Provided material =>
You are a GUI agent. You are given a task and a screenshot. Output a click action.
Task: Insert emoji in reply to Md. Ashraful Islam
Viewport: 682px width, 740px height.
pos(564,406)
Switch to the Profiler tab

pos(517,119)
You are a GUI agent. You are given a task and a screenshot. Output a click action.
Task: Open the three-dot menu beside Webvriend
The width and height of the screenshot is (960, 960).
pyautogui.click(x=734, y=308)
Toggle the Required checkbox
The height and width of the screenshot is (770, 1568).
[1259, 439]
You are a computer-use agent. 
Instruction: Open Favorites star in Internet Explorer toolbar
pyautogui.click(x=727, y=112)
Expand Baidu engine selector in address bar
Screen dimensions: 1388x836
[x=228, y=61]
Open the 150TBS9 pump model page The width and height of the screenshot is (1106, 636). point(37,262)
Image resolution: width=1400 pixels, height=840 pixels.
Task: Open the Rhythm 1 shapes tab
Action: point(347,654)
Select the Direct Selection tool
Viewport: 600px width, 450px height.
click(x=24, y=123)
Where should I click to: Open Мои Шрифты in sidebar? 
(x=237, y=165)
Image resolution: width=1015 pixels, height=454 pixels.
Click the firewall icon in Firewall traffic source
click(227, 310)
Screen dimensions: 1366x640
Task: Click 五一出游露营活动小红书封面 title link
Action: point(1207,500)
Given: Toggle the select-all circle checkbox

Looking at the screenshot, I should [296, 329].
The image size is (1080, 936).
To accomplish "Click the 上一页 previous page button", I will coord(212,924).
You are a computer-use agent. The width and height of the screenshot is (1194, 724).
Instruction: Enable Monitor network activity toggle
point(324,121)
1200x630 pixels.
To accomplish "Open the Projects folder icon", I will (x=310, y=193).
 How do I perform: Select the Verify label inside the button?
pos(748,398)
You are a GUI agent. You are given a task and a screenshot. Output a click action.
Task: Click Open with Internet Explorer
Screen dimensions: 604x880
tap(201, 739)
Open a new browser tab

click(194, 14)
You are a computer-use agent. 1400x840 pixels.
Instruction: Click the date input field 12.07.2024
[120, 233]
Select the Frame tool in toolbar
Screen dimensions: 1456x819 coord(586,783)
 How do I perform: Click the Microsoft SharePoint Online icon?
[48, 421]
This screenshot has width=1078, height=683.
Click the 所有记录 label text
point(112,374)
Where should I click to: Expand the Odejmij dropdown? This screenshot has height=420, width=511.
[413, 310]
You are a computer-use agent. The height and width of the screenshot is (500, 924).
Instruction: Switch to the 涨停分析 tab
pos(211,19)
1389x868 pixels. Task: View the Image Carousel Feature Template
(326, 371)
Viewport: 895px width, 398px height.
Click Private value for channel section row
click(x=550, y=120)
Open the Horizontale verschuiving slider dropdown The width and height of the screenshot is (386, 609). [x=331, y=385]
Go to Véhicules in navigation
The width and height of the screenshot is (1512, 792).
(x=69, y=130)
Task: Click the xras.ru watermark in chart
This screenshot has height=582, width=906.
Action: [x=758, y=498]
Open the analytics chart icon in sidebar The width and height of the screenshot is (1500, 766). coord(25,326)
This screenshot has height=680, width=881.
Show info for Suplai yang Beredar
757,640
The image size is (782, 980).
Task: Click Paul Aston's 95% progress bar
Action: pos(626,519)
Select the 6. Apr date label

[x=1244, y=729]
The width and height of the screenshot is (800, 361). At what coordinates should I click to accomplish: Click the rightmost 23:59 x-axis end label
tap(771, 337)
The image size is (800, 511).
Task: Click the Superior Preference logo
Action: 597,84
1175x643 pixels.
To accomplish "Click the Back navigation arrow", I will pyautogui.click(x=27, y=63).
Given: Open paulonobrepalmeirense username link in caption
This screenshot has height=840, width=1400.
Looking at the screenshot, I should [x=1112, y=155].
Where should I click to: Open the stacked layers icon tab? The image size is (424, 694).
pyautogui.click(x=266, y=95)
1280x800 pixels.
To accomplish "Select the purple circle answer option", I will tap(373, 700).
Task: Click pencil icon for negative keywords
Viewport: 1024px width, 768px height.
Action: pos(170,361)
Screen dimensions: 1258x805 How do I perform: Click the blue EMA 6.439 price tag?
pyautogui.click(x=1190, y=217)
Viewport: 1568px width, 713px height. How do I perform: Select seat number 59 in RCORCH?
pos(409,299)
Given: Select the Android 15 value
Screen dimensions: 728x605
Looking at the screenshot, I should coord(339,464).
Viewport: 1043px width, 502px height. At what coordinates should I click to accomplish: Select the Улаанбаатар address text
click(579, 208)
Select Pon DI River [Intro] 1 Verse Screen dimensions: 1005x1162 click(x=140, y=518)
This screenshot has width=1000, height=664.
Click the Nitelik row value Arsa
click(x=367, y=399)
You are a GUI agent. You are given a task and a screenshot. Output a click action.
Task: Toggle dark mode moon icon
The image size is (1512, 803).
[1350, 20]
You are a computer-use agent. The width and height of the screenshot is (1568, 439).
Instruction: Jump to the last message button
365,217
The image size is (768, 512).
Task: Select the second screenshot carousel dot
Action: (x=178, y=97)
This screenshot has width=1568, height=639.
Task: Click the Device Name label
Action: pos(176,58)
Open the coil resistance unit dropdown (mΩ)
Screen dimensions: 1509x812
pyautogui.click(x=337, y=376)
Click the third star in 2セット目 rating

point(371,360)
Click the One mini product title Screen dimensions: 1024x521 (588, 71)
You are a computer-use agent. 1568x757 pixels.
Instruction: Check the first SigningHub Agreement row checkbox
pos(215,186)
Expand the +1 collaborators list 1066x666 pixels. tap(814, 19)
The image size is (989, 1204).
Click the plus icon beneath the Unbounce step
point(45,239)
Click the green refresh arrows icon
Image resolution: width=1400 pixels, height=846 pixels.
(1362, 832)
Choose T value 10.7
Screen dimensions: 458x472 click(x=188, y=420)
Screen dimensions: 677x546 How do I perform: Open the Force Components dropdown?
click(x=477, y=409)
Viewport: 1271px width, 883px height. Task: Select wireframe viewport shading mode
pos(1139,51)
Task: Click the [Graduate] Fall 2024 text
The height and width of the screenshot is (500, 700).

Activity => In the listing above, locate the line containing "Click the Nitelik row value Arsa" and the line containing "is (1568, 439).". Transcribe those two lines and everything between them, exactly as written.

Response to this task =>
Click the Nitelik row value Arsa
click(x=367, y=399)
You are a GUI agent. You are given a task and a screenshot. Output a click action.
Task: Toggle dark mode moon icon
The image size is (1512, 803).
[1350, 20]
You are a computer-use agent. The width and height of the screenshot is (1568, 439).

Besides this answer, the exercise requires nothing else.